Source:
......

Re: Hash Indexes

From: Amit Kapila <amit(dot)kapila16(at)gmail(dot)com>
To: Robert Haas <robertmhaas(at)gmail(dot)com>
Cc: Jesper Pedersen <jesper(dot)pedersen(at)redhat(dot)com>, Jeff Janes <jeff(dot)janes(at)gmail(dot)com>, Mithun Cy <mithun(dot)cy(at)enterprisedb(dot)com>, pgsql-hackers <pgsql-hackers(at)postgresql(dot)org>
Subject: Re: Hash Indexes
Date: 2016-11-12 05:49:38
Message-ID: CAA4eK1+pnr8jbpf=u64tSboVbhA0cJrzzcoTsF+Eh5_R64SQcg@mail.gmail.com
Views: Raw Message | Whole Thread | Download mbox | Resend email
Thread:
Lists: pgsql-hackers

On Wed, Nov 9, 2016 at 1:23 AM, Robert Haas <robertmhaas(at)gmail(dot)com> wrote:
> On Mon, Nov 7, 2016 at 9:51 PM, Amit Kapila <amit(dot)kapila16(at)gmail(dot)com> wrote:
>> [ new patches ]
>
> Attached is yet another incremental patch with some suggested changes.
>
> + * This expects that the caller has acquired a cleanup lock on the target
> + * bucket (primary page of a bucket) and it is reponsibility of caller to
> + * release that lock.
>
> This is confusing, because it makes it sound like we retain the lock
> through the entire execution of the function, which isn't always true.
> I would say that caller must acquire a cleanup lock on the target
> primary bucket page before calling this function, and that on return
> that page will again be write-locked. However, the lock might be
> temporarily released in the meantime, which visiting overflow pages.

......

Problems and tasks:
a – In the hash indexes email, what does Robert Haas say he has attached?
b – Write what comes next in the hash indexes email, starting after its last sentence.

......

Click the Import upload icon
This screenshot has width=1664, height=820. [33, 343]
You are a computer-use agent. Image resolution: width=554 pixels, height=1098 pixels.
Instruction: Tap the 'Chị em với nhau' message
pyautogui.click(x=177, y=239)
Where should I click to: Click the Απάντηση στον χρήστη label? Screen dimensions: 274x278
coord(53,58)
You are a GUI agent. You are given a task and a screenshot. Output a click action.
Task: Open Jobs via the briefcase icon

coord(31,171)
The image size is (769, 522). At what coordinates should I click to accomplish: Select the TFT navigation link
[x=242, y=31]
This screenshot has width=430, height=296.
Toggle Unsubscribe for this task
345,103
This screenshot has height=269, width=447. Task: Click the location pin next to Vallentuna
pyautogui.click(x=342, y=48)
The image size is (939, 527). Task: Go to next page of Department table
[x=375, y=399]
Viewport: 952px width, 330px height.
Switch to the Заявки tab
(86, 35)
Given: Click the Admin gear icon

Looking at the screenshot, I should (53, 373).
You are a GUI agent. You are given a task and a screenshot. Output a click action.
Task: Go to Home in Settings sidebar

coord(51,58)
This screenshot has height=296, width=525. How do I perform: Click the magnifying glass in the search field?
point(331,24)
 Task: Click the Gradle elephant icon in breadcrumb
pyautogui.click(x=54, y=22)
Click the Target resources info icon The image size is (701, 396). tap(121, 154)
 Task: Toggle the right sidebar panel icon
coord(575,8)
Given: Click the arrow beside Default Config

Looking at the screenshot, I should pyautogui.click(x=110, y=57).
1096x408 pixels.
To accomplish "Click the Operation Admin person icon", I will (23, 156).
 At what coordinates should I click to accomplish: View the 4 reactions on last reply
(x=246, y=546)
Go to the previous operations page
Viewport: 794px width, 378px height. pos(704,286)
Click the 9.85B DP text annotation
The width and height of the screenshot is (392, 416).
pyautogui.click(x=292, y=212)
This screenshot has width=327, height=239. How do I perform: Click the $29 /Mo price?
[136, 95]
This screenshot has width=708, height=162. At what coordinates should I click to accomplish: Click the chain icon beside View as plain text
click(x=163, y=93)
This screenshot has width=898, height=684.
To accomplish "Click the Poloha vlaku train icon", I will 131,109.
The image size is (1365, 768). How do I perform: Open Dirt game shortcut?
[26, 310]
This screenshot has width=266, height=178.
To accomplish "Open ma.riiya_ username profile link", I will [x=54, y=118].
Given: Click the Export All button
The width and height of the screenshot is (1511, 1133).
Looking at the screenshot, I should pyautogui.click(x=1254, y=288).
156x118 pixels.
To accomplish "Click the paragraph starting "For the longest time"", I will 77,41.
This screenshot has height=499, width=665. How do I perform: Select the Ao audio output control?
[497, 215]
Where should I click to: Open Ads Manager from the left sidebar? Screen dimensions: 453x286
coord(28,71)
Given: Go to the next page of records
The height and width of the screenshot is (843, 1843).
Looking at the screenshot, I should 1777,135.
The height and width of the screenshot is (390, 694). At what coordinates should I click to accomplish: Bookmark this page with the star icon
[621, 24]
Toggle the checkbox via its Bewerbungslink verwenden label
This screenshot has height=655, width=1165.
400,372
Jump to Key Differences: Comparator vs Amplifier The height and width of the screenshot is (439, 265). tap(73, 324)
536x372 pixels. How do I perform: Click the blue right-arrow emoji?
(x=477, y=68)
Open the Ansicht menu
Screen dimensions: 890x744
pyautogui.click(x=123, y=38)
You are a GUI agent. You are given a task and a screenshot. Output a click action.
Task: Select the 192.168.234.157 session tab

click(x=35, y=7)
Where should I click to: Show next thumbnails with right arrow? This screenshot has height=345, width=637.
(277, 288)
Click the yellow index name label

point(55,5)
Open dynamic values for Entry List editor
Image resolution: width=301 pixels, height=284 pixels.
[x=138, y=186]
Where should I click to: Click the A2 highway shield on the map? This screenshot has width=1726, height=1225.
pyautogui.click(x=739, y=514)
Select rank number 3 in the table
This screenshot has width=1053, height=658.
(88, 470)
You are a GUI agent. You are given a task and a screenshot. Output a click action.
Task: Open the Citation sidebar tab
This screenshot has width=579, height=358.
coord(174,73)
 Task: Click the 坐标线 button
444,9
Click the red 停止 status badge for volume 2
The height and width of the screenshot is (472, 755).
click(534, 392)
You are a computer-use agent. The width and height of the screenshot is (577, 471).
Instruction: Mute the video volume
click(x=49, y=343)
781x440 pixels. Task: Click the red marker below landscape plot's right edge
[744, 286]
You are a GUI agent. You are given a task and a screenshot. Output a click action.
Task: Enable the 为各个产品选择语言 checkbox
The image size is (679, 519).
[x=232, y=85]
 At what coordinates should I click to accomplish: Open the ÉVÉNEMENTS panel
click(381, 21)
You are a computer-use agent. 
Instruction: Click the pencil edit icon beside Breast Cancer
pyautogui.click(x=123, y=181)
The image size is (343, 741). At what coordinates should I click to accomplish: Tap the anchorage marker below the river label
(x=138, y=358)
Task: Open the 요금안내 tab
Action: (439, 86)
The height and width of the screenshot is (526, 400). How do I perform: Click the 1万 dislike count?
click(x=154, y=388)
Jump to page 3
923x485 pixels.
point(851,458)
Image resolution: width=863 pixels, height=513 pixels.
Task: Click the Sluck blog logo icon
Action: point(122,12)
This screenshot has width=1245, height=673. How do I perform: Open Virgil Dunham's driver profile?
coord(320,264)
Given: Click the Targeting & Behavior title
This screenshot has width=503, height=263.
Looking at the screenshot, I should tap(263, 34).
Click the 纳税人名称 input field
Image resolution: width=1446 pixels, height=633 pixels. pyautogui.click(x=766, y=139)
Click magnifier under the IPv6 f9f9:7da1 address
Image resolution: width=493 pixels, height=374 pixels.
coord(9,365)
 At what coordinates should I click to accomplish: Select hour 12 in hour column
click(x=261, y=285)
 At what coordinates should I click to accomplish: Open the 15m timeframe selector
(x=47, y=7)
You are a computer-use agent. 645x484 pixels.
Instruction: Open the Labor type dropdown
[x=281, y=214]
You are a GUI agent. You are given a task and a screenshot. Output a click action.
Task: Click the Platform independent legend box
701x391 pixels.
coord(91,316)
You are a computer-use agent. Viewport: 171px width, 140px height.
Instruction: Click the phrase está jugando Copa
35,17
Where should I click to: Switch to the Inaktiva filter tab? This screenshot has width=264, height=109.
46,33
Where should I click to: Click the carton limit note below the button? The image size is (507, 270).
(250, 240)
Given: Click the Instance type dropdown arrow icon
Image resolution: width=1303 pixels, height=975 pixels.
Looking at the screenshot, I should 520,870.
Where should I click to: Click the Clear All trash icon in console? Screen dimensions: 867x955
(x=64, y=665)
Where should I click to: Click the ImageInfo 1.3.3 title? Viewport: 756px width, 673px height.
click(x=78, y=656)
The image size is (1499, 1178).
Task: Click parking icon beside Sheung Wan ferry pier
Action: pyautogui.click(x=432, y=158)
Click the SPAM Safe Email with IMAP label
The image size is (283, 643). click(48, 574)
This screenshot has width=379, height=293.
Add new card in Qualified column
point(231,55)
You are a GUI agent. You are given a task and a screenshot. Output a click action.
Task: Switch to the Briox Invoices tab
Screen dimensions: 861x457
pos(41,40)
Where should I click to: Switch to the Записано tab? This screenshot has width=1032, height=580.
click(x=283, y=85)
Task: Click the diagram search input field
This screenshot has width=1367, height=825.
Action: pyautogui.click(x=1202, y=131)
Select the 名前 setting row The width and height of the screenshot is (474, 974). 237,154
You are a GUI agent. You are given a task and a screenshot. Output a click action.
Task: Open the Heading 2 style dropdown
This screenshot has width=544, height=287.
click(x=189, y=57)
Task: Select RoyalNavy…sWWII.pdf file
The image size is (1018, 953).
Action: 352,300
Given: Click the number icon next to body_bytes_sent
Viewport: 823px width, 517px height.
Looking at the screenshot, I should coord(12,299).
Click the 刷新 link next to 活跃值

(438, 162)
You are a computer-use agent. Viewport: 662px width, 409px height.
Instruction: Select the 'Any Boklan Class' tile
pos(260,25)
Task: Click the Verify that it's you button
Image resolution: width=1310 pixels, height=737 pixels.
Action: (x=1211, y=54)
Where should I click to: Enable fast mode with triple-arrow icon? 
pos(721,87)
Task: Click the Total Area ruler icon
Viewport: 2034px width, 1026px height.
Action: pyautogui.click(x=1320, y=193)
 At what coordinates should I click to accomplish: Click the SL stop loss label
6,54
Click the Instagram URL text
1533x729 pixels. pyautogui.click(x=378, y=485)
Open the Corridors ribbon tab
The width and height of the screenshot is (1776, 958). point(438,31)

......

Answers to the tasks:
a – Yet another incremental patch with some suggested changes.

b –
> (Attached patch has a suggested rewrite.)
>
> + * During scan of overflow pages, first we need to lock the next bucket and
> + * then release the lock on current bucket. This ensures that any concurrent
> + * scan started after we start cleaning the bucket will always be behind the
> + * cleanup. Allowing scans to cross vacuum will allow it to remove tuples
> + * required for sanctity of scan.
>
> This comment says that it's bad if other scans can pass our cleanup
> scan, but it doesn't explain why. I think it's because we don't have
> page-at-a-time mode yet, and cleanup might decrease the TIDs for
> existing index entries. (Attached patch has a suggested rewrite, but
> might need further adjustment if my understanding of the reasons is
> incomplete.)
>

Okay, I have included your changes with minor typo fix and updated
README to use similar language.

> + if (delay)
> + vacuum_delay_point();
>
> You don't really need "delay". If we're not in a cost-accounted
> VACUUM, vacuum_delay_point() just turns into CHECK_FOR_INTERRUPTS(),
> which should be safe (and a good idea) regardless. (Fixed in
> attached.)
>

New patch contains this fix.

> + if (callback && callback(htup, callback_state))
> + {
> + /* mark the item for deletion */
> + deletable[ndeletable++] = offno;
> + if (tuples_removed)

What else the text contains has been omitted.